» **ASSIGNED TASK**:
Copy out each line of the data below in which the string "comment" appears.

Stored entries
______
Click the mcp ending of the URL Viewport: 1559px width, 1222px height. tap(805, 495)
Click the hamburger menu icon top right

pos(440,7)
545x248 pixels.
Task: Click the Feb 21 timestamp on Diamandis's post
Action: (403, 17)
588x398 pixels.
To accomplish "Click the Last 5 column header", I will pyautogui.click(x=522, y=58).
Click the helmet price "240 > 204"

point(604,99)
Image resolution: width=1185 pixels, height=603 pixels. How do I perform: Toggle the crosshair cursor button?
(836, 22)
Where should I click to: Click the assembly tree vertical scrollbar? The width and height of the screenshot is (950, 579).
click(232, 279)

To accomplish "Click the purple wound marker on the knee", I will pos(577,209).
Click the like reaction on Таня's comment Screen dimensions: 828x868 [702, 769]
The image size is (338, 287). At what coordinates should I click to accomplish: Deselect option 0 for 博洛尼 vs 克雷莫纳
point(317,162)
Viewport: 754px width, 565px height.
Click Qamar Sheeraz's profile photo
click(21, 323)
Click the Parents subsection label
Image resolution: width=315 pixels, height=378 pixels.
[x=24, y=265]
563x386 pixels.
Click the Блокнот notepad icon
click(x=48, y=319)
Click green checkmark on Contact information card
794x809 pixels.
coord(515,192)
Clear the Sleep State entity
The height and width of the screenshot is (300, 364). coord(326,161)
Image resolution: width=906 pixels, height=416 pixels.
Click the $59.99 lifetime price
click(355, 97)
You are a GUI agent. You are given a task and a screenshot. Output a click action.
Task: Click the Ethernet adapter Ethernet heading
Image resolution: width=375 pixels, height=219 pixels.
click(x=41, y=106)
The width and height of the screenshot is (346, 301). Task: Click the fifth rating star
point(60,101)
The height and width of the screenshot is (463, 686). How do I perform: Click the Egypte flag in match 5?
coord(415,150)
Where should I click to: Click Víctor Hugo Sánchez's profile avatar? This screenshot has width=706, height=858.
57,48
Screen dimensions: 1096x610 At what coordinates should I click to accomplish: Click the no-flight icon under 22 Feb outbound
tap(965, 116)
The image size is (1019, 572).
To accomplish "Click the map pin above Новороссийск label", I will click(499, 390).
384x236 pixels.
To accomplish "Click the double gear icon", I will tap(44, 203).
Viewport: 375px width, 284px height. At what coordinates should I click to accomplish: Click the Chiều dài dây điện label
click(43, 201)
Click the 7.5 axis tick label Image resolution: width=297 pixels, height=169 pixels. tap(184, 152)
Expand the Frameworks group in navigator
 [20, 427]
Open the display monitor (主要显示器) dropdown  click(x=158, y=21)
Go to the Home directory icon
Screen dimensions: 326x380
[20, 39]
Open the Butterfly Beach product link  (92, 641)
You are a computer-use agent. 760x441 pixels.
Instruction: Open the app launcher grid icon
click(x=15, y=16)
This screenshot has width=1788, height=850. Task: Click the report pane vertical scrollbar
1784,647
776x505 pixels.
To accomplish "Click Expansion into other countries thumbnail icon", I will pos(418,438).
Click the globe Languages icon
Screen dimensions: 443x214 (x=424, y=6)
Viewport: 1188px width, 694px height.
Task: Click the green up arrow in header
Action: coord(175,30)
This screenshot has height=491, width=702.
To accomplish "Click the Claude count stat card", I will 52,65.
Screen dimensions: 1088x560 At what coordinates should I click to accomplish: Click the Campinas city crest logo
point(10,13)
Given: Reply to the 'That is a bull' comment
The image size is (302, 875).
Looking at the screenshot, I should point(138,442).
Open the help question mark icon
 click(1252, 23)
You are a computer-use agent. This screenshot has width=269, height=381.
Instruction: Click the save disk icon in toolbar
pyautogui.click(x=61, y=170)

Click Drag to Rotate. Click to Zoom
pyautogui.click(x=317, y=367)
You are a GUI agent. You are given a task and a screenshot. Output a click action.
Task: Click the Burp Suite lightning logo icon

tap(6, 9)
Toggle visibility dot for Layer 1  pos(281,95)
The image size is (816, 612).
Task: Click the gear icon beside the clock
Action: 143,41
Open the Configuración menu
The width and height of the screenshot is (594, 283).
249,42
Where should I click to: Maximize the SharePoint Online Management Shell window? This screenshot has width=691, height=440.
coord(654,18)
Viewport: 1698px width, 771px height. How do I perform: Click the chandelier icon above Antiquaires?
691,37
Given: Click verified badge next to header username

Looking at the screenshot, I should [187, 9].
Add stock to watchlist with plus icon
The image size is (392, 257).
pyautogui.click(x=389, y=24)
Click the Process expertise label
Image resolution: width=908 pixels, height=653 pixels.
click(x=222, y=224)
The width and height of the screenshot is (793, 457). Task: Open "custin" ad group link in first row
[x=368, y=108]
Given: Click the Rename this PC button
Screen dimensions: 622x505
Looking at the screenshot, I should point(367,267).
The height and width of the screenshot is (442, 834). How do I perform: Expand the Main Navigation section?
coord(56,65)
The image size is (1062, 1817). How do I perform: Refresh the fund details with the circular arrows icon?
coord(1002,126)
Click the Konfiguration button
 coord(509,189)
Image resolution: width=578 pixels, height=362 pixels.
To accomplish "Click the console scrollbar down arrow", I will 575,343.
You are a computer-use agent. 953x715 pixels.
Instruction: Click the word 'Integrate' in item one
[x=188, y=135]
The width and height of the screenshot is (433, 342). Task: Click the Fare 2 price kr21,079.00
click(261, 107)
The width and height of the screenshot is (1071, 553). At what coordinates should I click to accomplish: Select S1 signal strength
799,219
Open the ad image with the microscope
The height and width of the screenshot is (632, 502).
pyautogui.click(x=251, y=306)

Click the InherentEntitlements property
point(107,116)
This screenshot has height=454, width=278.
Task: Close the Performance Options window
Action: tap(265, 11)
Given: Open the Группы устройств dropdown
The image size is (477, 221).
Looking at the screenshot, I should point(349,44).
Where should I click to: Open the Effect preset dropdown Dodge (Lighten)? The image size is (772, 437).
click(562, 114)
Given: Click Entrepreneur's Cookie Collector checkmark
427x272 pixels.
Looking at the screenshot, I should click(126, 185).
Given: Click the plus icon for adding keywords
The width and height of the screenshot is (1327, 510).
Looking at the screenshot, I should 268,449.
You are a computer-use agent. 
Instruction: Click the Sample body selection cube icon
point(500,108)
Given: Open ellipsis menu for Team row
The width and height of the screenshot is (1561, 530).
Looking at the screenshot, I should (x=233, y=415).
______
» **TASK RESPONSE**:
Click the like reaction on Таня's comment Screen dimensions: 828x868 [702, 769]
Given: Reply to the 'That is a bull' comment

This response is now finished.